Les séquelles précoces sont dominées par l’ostéoporose, présente dans 50 % des cas et qui
disparaît dans un délai de 6 à 15 mois. Les séquelles tardives sont caractérisées par de
véritables ostéo-arthropathies secondaires avec pincement de l’interligne et micro géodes
juxta-articulaires volontiers en miroir. Plus rarement on observera des périostites, des
acropathies ulcéro-mutilantes, et des troubles tardifs au niveau des cartilages de croissance
chez l’enfant. De notre expérience il ressort que 8 %, des patients ne présentent aucune
séquelle, 46 % présentent une hypersensibilité au froid, 36 % sont porteurs de troubles
subjectifs et trophiques permanents plus ou moins invalidants et 10 % ont un résultat
fonctionnel médiocre.
CONCLUSION
La prévention reste essentielle. En cas de gelure constituée, la mise en route précoce d’un
traitement adapté fait toute la différence. Le réchauffement rapide est primordial.
Lorsqu’intervient le phénomène de nécrose progressive secondaire il faut essayer de limiter.
L’évolution est toujours longue, les amputations sont rares, mais les séquelles fonctionnelles
et trophiques peuvent être invalidantes.
Photo 9 : Traitement gelure des mains stade 3 avec iloprost seul 10 heures après l’extraction
du milieu froid. Guérison totale a J10 (Photo G.Gardini)
PREVENTION ET CONDUITE A TENIR
Prévention
. Bonne hydratation, vêtements, gants et chaussures adaptés et de bonne qualité.
. Eviter le serrage exagéré des chaussures et des vêtements en général.
. Eviter le tabac et les excitants (caféine).
. Combattre l’humidité (sous-vêtements et chaussettes de rechange).
. Prévention médicamenteuse possible par aspirine, le matin de la course.

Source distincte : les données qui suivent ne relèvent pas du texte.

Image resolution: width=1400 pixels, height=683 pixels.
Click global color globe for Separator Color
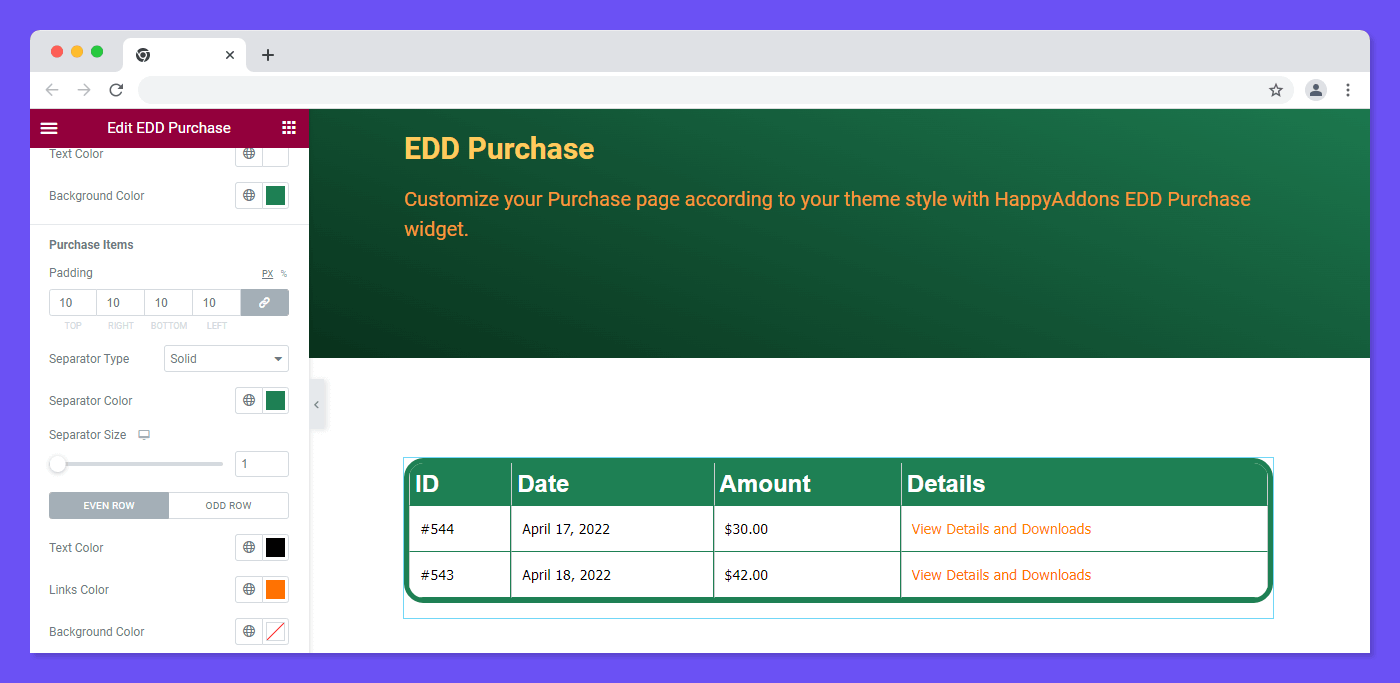[x=249, y=401]
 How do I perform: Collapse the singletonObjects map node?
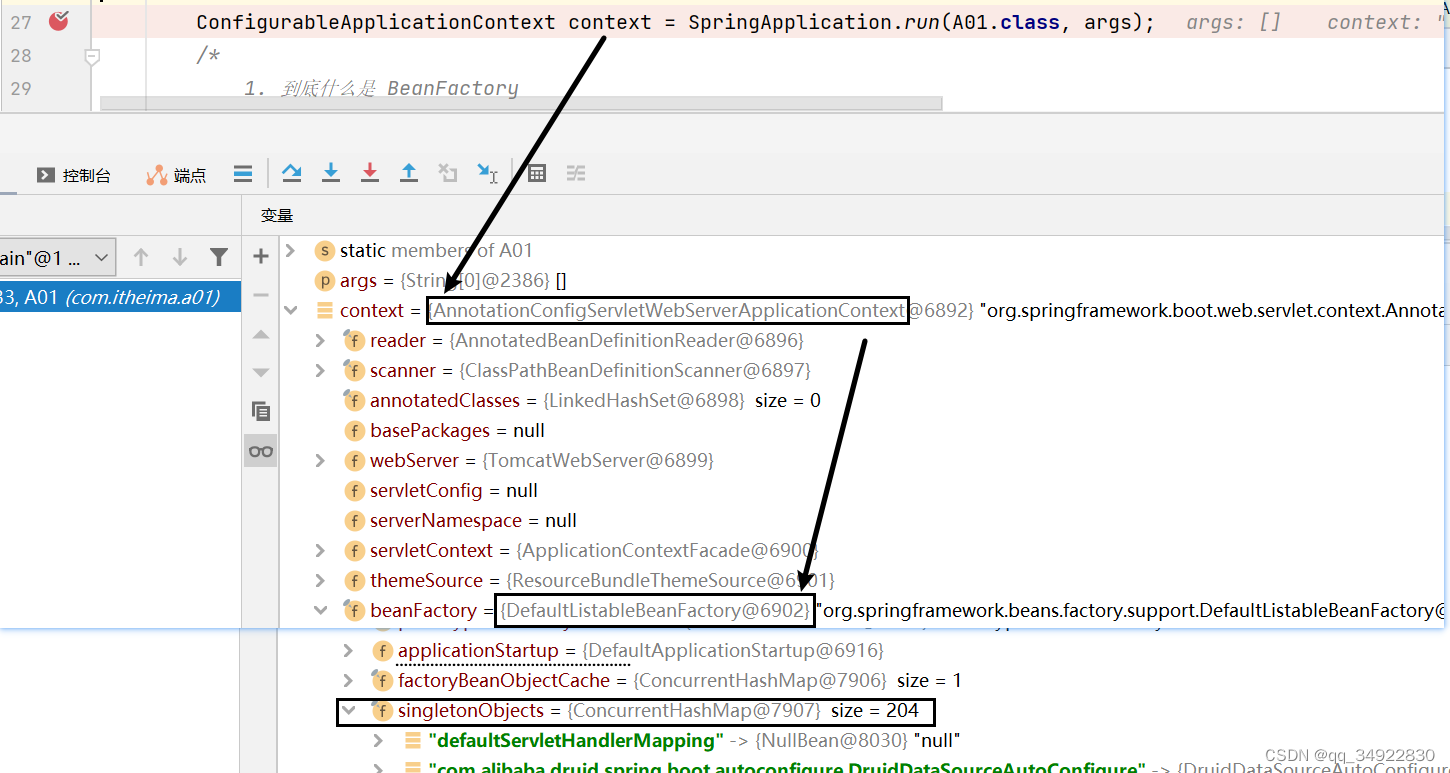point(347,711)
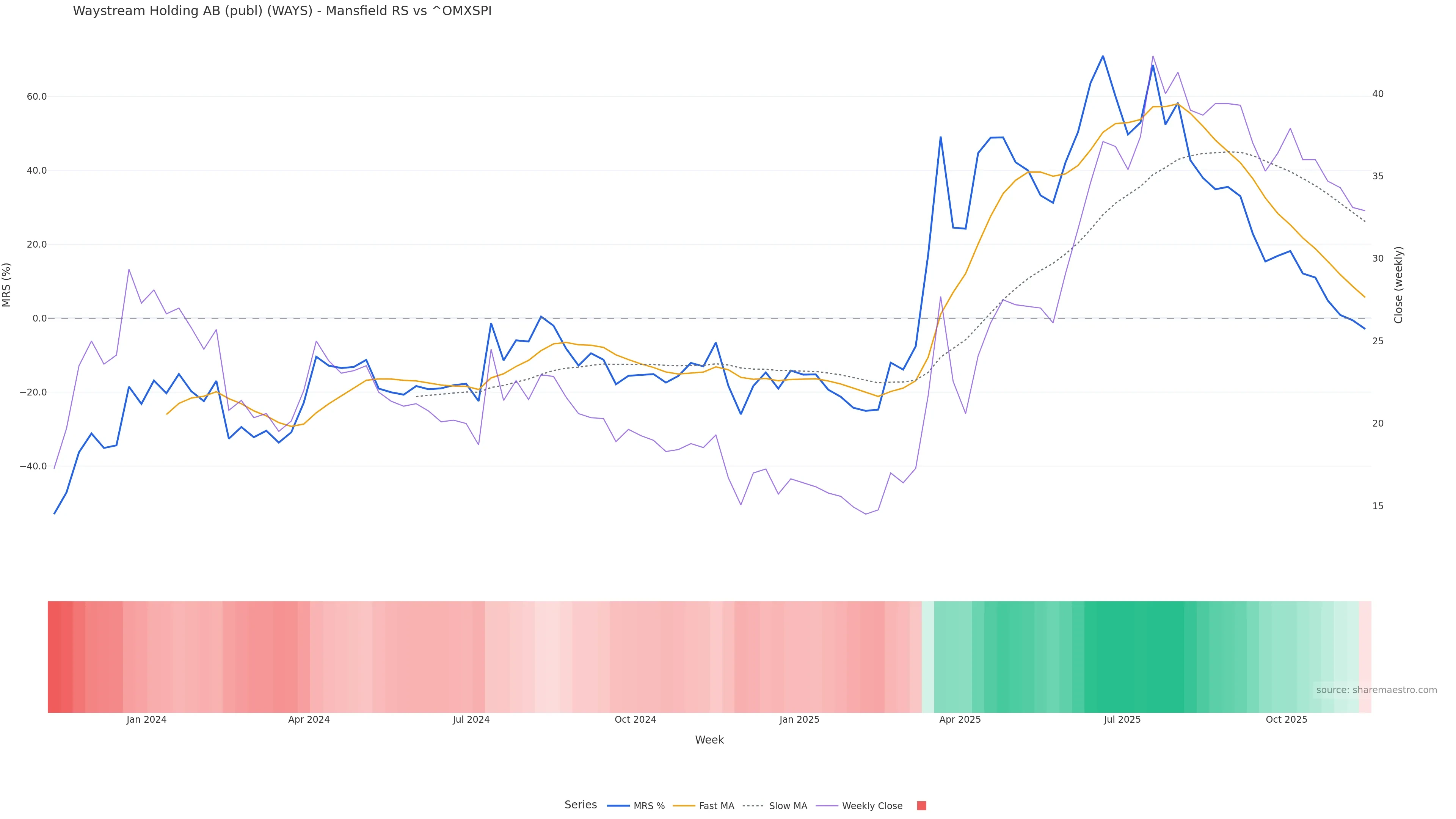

Conduite à tenir sur le terrain
. Réchauffement des parties gelées par massage doux et décongestion en évitant les
traumatismes cutanés.
. Réchauffement interne par boissons chaudes et réchauffement externe en immergeant dès
que possible les extrémités gelées dans l’eau à 38°C pendant une heure.
. Aspirine (1 g) ou nifédipine (10 mg)
. Classification selon [Tableau 3] en stade de gravité :
Si stade I ou II : traitement ambulatoire aspirine et soins locaux (interface hydro-colloïde).
Si stade III et IV : antibiothérapie prophylactique (amoxycilline + acide clavulanique) -
Orientation en urgence vers une structure hospitalière.
Conduite à tenir à l’hôpital
. Aspirine (250 ou 500 mg) par voie parentérale / 8 jours.
. Rt-PA IV seulement si gelure grave de stade 4 de moins de 12 heures
. Iloprost IV, 3 jours + 4 jours si la scintigraphie à J3 montre une absence de fixation
. Antibiothérapie prophylactique si gelures sévères des pieds (amoxycilline + acide
clavulanique)
. Scintigraphie osseuse au Technétium 99 à J3 et J7
. Excision et/ou brossage des phlyctènes au bloc opératoire entre J3 et J5
. Amputation en fonction de la scintigraphie et chirurgie plastique secondaire si besoin.